Nature Medicine | Spoonful of Medicine

New animal model of migraine headaches creates the aura of pain in mice

ratheadache.jpg Developing new drugs to treat pain is, well, a pain. In clinical trials, researchers typically test experimental pain medicines by asking people to rate the level of pain they experience on a scale of one-to-ten. Clearly, such an approach isn’t possible in preclinical animal models, so researchers have developed a number of proxy measures. Some investigators hope to judge pain in mice and rats based on facial expressions, while others are gauging the frequency with which rodents turn towards relief. But all these approaches have their limitations (see our 2010 news feature “Animalgesic effects”).

Instead of trying to prove that animals are experiencing pain, some researchers are turning towards modeling the molecular mechanisms associated with human pain with the hope that halting those pathways will result in more comfort. Indeed, that’s the approach taken by Giorgio Casari and his colleagues from the San Raffaele Scientific Institute in Milan, Italy, who reported a new mouse model for migraine headaches last week in PLoS Genetics.

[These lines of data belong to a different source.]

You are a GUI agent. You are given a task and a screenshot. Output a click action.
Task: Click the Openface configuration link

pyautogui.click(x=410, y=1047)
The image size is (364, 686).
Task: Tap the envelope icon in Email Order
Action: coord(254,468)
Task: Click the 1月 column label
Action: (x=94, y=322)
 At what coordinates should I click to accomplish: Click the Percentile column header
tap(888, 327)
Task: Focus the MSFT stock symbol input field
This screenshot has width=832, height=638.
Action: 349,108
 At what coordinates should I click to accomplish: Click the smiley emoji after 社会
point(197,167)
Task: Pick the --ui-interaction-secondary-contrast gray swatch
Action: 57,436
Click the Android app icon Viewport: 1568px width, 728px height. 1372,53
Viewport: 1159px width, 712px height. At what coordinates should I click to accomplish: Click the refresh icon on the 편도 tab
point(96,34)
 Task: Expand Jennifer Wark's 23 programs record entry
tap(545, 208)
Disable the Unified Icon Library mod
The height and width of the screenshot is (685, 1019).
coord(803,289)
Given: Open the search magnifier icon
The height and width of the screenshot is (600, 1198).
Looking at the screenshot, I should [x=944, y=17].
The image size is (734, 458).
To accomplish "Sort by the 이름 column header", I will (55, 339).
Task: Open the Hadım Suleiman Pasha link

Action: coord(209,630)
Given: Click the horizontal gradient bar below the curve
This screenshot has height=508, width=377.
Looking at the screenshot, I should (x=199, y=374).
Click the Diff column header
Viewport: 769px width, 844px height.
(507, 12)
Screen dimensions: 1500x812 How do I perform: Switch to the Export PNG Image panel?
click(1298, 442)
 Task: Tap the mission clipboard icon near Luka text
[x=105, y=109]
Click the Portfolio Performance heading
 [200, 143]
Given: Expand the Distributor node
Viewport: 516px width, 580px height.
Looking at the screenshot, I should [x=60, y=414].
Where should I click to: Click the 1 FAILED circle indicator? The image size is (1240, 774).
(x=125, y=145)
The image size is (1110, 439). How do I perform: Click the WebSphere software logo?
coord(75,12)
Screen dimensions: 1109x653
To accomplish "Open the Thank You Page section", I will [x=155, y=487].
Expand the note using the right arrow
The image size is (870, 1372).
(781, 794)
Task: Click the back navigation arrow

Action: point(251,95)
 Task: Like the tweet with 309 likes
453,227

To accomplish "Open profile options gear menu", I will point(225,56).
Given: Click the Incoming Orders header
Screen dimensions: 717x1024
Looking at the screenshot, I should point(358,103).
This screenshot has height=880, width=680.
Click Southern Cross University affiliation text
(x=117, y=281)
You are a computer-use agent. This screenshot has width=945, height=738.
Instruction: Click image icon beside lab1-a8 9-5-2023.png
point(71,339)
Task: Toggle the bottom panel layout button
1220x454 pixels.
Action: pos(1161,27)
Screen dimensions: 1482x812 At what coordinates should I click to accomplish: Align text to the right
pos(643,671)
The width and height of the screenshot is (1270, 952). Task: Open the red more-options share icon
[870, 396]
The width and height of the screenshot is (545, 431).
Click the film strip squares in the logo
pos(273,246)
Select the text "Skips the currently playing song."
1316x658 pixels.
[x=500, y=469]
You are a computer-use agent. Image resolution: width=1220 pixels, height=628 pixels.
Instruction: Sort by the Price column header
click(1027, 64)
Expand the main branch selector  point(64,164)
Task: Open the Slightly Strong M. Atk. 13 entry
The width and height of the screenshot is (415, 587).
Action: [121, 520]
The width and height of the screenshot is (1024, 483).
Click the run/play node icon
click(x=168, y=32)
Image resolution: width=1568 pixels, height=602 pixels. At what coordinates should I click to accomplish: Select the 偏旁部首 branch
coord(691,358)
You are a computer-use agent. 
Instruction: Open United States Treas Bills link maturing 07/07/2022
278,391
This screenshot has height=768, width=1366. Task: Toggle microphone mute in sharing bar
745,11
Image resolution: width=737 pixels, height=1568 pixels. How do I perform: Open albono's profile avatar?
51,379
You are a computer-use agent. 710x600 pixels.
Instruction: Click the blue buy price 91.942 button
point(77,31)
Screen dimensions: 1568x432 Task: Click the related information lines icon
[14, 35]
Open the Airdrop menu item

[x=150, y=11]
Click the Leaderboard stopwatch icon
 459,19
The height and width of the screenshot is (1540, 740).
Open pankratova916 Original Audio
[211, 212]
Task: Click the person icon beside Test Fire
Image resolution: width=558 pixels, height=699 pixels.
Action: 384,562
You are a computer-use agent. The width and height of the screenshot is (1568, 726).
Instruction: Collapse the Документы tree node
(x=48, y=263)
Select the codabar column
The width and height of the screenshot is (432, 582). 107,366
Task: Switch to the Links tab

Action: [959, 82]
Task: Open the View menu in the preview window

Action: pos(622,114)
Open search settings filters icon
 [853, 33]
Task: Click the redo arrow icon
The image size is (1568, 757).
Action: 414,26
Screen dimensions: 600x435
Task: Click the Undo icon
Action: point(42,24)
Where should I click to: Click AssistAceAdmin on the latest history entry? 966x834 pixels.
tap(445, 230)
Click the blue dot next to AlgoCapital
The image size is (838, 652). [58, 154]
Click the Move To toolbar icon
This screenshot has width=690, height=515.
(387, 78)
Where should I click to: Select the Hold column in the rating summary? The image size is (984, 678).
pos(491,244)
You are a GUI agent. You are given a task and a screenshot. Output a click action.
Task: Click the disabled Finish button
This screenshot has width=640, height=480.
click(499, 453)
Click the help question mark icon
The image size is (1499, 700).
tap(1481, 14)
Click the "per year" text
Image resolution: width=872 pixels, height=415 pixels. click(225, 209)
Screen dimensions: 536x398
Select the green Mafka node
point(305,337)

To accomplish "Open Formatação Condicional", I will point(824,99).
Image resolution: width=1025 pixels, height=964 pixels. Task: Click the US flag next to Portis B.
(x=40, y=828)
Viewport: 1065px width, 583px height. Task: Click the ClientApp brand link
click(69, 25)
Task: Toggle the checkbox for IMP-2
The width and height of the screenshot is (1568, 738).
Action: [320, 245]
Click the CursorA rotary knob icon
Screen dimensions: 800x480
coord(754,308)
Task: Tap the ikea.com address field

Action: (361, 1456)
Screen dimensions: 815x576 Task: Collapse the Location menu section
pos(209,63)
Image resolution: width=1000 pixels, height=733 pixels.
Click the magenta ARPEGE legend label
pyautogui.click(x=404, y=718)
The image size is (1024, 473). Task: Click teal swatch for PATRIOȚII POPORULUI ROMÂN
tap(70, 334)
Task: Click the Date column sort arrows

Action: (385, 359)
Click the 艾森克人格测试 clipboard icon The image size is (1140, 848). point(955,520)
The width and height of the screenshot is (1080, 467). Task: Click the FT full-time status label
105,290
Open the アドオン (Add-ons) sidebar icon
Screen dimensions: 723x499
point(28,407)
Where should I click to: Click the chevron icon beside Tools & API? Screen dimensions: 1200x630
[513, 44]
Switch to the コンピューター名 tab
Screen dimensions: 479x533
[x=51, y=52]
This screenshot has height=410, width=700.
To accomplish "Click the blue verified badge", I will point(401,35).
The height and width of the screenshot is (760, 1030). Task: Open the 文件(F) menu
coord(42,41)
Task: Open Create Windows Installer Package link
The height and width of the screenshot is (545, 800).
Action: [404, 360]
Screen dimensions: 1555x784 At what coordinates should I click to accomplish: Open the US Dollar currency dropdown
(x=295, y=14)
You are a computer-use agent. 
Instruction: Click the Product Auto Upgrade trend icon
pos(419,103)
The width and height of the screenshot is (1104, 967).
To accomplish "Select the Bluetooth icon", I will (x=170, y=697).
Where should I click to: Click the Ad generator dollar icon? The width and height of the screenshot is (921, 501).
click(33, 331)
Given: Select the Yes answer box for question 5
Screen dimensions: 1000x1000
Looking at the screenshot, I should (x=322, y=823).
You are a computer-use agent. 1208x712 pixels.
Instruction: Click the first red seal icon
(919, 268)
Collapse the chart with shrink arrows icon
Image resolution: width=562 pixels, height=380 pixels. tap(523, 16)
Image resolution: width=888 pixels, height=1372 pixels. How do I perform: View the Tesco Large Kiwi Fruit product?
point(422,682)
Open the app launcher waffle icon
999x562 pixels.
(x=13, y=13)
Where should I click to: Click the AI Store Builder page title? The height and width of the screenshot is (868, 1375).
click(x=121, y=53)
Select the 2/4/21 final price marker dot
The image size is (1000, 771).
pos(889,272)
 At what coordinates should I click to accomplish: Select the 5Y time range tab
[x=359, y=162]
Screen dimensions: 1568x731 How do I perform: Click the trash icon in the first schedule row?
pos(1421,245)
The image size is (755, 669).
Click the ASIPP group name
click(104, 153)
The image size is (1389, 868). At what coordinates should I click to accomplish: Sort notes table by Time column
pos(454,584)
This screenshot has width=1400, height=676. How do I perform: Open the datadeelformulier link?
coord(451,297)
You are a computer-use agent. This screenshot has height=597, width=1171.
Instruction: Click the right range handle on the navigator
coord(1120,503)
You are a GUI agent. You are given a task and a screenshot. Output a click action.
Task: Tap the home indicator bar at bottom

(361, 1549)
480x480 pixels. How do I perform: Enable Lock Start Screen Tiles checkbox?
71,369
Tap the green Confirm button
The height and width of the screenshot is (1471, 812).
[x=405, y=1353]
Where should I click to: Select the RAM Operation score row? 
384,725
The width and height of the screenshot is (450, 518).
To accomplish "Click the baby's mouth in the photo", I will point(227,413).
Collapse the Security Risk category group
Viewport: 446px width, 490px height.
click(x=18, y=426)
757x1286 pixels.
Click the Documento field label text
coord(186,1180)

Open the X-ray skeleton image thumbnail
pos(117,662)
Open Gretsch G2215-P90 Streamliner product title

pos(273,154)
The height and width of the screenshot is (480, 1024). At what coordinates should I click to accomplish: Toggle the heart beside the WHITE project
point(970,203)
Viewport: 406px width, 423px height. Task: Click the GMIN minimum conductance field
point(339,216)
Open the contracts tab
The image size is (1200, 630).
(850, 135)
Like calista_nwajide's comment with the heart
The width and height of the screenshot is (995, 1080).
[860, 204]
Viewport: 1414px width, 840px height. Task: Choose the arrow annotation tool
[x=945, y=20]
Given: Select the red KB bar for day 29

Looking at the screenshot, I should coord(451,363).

The Italian team focused on one of three genes implicated in a rare, heritable form of migraine called familial hemiplegic migraine (FHM), characterized by an aura 15-20 minutes before the migraine attack. This aura, caused by a wave of cellular depolarization across the brain called a cortical spreading depression (CSD), triggers visual light and dark spots and even feeling loss over half of the patient’s body. The researchers inserted a mutated human version of the Atp1a2 gene — a genetic marker for FHM that encodes a subunit of a sodium-potassium ATP pump involved in ion transport in the brain — into mice, and, using electrodes, observed that the CSD was more easily induced and propagated more quickly in these models than normal mice.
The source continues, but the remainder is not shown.